Les organismes de défense des droits humains ont applaudi a cette arrestation et appelé toutes les victimes de Ronald Cadavre à en profiter pour porter plainte. Certains groupes proches du pouvoir ont semé le trouble au centre ville ce 25 mars pour réclamer la libération sans condition de Ronald Cadavre. La population du quartier de la saline, où vivent les parents de Ronald Cadavre, s’est désolidarisé de ce mouvement.

3] PROCESSUS D’ETABLISSEMENT D’UNE COMMISSION D’APPUI A LA LUTTE DES PAYSANS DE L’ARTIBONITE ET DU NORD-EST

Une dizaine d’organisations du mouvement social haïtien ont décidé de mettre sur pied une commission d’appui a la lutte des paysans de l’Artibonite et du Nord-Est, confrontés a des difficultés suite a des dispositions étatiques, a appris AlterPresse auprès des membres de la commission.

Parmi les organisations impliquées dans ce processus, on compte, entre autres, le Syndicat de l’Electricité d’Haïti, le Comité de Résistance des Nippes, la Plate-Forme Haitienne de Plaidoyer pour un Développement Alternatif et le Groupe de Réflexion et d’Action Patriotique.

Dans l’Artibonite, au centre du pays, la production agricole est sérieusement menacée à cause des travaux de réparations entreprises sur le barrage électrique de Péligre, sans concertation avec les paysans. Cette situation provoque l’assèchement des canaux d’irrigation.

Dans la plaine très fertile de Marie Bahoux, à la limite de la frontière au Nord-Est du pays, on parle d’établissement d’une zone franche d’assemblage textile. A cet effet, L’opération d’arpentage d’une centaine d’hectares de terres affecte déjà les plantations.

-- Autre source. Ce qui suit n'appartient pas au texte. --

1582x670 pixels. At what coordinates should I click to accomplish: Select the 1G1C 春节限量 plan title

Dans les deux cas, les paysans ont élevé de vives protestations. Les membres de la commission d’appui ont déclaré à AlterPresse que les dispositions prises par les autorités dans l’Artibonite et le Nord-Est constituent des "agressions contre l’agriculture paysanne". Il est de ce fait nécessaire de soutenir les paysans dans cette lutte, ont-ils ajouté. La commission envisage d’enquêter sur le terrain et d’intervenir publiquement sur les deux dossiers.

4] EN BREF :

- Deux adolescents sont morts le 25 mars à Marchand Dessalines, dans l’Artibonite, après avoir absorbé du café empoisonné. Soixante-douze autres ont été également affectées et sont sous surveillance médicale. Parmi elles, figure la marchande elle-même. Les circonstances de cet empoisonnement collectif n’ont pas encore été clairement établies.

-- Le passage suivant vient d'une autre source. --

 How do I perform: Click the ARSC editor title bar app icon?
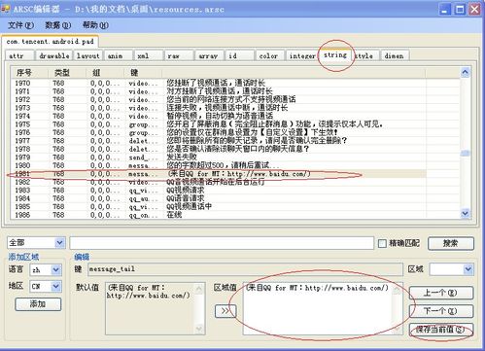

- Le President Aristide a pris part au sommet de Monterrey sur le financement du développement ou il est intervenu le 21 mars. L’esprit de Monterrey nous dynamise puisqu’il s’agit du financement du développement durable à l’échelle nationale et planétaire, a déclaré Aristide. Le document final du sommet, critiqué par les ONGs et mouvements sociaux, a été salué par Aristide a son retour a Port-au-Prince le 23 mars. Il y a vu des similitudes avec le programme de son parti. A ce sommet, le Président dominicain Hipólito Mejia a renouvelé son appel a l’aide de la communauté internationale en faveur d’Haïti.

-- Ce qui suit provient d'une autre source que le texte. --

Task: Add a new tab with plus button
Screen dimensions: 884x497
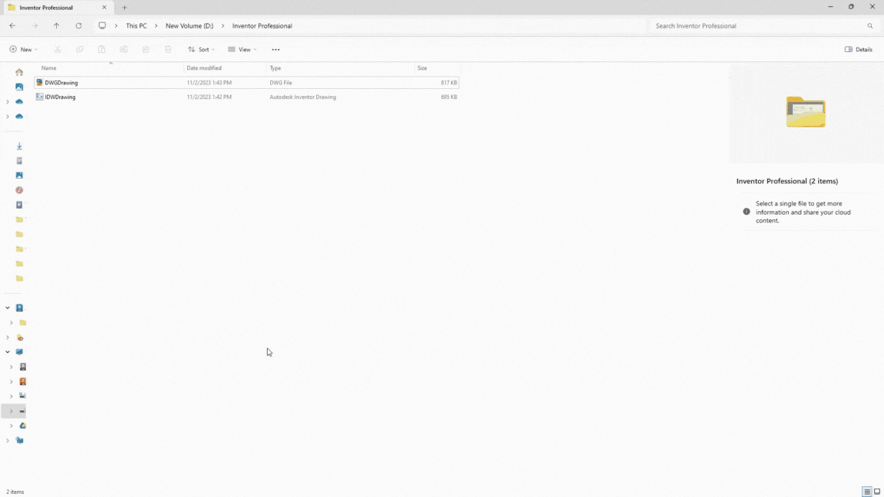Action: [125, 8]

- L’Eglise catholique haïtienne vient de créer sa propre école de formation politique. Les activités de l’Ecole supérieure " Toussaint Louverture " ont été inaugurées le 21 mars dernier par l’Archevêché de Port-au-Prince. La cérémonie s’est déroulée en présence de plusieurs personnalités dont le Nonce Apostolique Luigi Bonazzi, des représentants de la classe politique, du secteur privé et le représentant du secrétaire général de l’OEA en Haïti Sergio Roméo.

- Le Président Aristide a promis d’établir avant le 31 mars de nouvelles normes de fonctionnement des coopératives, prenant en compte les intérêts de divers secteurs. Cette décision a été rapportée par des coopérateurs qui ont pris part a une réunion ce 25 mars avec le Chef de l’état. Des comptes bancaires de plusieurs coopératives sont bloqués par des banques commerciales. Dans cette situation des regroupements de coopératives ont décidé la semaine dernière de surseoir au paiement des intérêts durant 90 jours, et d’autres ont ramené le taux d’intérêt d’environ 12% a moins de 2% mensuellement. Ce qui a jeté un vent de panique dans le milieu.